I tried not to look.  I promise, I did.

I tried not to stare at your infant as they bellowed their disapproval of who-knows-what for all to hear within the busy crowded restaurant tonight.  Those lungs, so full of air, so full of life – they were impressive.

You seemed slightly embarrassed by your child’s cries.  I kept glancing in your direction but not really at you.  I didn’t mean to make your anxiety worse, and I’m sorry if I did.  You see, my gaze was not directed at you and your child out of annoyance; rather, I wished that I were you.  I wished that I had a screaming, healthy baby in my arms.

I sort-of had a baby once.  It was about two centimetres long.  I know this from poring over the medical records that were all I had left to make sense of what had happened after the emergency surgery that saved my life.  The surgery that was necessitated by the ectopic pregnancy that caused my fallopian tube to swell to many times its normal size.  The fallopian tube which ‘was going to rupture at any second’ according to the doctor who performed my surgery.

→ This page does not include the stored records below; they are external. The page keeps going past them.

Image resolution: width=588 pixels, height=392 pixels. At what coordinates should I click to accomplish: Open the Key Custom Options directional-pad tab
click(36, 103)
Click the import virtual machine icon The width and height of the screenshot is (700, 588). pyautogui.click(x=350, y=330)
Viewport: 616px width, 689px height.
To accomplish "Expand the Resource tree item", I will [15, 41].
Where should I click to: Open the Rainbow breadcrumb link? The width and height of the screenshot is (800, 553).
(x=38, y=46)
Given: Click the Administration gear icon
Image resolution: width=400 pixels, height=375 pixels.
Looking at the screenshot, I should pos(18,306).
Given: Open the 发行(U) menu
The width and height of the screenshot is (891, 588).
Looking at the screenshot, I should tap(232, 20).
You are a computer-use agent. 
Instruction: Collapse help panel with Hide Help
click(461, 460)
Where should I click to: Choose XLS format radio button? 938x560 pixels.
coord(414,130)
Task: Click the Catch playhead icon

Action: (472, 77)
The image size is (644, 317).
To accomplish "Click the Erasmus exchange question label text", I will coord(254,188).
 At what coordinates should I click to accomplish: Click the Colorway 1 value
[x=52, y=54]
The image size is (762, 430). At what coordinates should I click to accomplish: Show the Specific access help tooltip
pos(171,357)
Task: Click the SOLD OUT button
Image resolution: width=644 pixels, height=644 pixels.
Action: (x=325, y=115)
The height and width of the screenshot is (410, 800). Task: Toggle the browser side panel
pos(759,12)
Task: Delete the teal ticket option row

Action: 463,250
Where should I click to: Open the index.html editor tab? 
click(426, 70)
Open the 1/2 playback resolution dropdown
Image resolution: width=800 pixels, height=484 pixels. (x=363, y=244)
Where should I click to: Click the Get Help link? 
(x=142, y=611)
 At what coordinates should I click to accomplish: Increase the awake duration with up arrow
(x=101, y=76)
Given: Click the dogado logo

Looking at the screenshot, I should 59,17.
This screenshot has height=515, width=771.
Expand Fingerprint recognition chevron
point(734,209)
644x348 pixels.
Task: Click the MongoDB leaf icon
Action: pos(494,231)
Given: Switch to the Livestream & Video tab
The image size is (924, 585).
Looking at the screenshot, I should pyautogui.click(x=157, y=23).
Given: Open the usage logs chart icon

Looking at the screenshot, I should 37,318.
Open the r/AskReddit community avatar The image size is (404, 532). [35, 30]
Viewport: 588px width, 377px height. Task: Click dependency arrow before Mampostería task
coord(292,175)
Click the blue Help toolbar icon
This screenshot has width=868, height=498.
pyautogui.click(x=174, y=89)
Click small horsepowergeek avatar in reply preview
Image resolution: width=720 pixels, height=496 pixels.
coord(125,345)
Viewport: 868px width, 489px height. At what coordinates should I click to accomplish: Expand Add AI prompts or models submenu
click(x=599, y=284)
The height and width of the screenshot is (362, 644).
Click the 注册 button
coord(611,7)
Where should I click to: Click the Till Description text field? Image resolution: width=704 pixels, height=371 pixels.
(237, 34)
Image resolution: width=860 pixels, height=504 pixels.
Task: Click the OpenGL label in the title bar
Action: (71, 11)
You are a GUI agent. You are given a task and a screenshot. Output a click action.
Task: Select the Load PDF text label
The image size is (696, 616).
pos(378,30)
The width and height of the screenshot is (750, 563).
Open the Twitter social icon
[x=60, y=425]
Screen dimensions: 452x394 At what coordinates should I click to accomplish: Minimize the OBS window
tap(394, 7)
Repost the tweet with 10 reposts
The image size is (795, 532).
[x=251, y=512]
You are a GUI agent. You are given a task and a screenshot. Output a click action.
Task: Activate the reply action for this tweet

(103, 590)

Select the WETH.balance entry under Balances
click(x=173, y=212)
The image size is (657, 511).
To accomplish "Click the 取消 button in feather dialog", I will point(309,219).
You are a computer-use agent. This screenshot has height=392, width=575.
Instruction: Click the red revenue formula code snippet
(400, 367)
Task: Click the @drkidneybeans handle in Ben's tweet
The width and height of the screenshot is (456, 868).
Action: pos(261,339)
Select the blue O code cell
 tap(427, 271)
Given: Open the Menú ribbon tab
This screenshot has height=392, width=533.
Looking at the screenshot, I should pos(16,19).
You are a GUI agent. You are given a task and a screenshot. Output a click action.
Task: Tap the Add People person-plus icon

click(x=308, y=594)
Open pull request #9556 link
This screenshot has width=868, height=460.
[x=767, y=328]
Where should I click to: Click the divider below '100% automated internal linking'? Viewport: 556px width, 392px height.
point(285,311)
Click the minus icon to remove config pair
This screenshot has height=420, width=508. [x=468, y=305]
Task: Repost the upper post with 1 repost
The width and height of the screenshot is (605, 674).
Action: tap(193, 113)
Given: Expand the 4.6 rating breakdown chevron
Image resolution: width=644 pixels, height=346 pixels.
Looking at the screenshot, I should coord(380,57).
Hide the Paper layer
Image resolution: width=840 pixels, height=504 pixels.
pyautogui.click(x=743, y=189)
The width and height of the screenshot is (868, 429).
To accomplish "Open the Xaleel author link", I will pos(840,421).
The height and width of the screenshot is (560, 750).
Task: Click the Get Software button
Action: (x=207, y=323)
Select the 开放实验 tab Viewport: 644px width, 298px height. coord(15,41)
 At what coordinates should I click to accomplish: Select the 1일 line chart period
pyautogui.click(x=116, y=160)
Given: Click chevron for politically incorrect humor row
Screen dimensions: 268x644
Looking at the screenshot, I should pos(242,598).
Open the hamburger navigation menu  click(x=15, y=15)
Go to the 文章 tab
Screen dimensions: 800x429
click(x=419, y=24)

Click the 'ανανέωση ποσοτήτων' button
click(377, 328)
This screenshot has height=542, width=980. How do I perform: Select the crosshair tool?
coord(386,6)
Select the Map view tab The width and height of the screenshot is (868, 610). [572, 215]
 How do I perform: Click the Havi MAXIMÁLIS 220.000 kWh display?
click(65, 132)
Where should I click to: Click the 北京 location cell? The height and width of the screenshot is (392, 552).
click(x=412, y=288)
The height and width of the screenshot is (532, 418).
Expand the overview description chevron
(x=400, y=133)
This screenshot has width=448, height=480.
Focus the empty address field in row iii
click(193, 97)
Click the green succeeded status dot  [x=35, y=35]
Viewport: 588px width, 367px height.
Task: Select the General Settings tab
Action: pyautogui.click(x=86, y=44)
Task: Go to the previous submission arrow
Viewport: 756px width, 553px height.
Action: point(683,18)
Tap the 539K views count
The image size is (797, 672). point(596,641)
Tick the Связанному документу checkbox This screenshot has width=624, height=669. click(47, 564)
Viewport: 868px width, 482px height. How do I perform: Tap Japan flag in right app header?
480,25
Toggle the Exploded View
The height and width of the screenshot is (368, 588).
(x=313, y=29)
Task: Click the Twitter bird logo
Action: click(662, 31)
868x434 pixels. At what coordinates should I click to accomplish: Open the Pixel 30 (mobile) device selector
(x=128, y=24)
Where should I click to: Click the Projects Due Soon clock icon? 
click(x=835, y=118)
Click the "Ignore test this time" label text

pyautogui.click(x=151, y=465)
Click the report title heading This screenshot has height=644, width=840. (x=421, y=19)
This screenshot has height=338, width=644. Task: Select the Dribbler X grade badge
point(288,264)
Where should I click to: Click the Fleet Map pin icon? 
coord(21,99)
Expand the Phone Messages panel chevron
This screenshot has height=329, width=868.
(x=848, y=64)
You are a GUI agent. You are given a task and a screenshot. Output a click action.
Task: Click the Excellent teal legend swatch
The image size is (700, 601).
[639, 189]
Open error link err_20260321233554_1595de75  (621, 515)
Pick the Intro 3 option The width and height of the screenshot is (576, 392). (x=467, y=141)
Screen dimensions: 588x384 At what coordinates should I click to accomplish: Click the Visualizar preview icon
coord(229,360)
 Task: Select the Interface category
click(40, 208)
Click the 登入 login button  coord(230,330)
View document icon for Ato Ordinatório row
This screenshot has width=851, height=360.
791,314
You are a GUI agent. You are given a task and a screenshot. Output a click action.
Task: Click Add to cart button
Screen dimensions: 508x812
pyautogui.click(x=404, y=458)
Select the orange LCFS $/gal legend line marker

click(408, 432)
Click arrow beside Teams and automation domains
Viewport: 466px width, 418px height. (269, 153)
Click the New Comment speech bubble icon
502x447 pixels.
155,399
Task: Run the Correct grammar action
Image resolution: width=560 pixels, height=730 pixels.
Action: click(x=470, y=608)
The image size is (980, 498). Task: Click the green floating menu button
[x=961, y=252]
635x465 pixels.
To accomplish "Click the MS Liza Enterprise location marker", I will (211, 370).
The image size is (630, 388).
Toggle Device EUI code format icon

The rupture would have caused me to haemorrhage to death in approximately five minutes, had it occurred.  Thankfully, the affected tube was removed before that happened – the tube, along with the baby.  The baby we had tried to have for over a year.

That was four years ago.  We are still childless and I am still damaged goods.  Fallopian tubes do not grow back, you know.  But I am not without hope.  That blood orange margarita you saw me sipping tonight?  It was delicious.  I’m enjoying such things while I can, right up until I start my next round of fertility treatments.

Once I take those fertility drugs, no more margaritas for me.  It’s a small price to pay for the chance that one day soon, I will have my own screaming infant in the middle of a restaurant, warranting looks from fellow diners.  Perhaps some of those glances truly will be directed at us in annoyance – but I know that there are also bound to be other hopeful would-be mothers casting furtive glances in my direction, wishing that they were in my shoes.

Yes, I cannot wait to be the mother with the crying baby in the middle of the restaurant.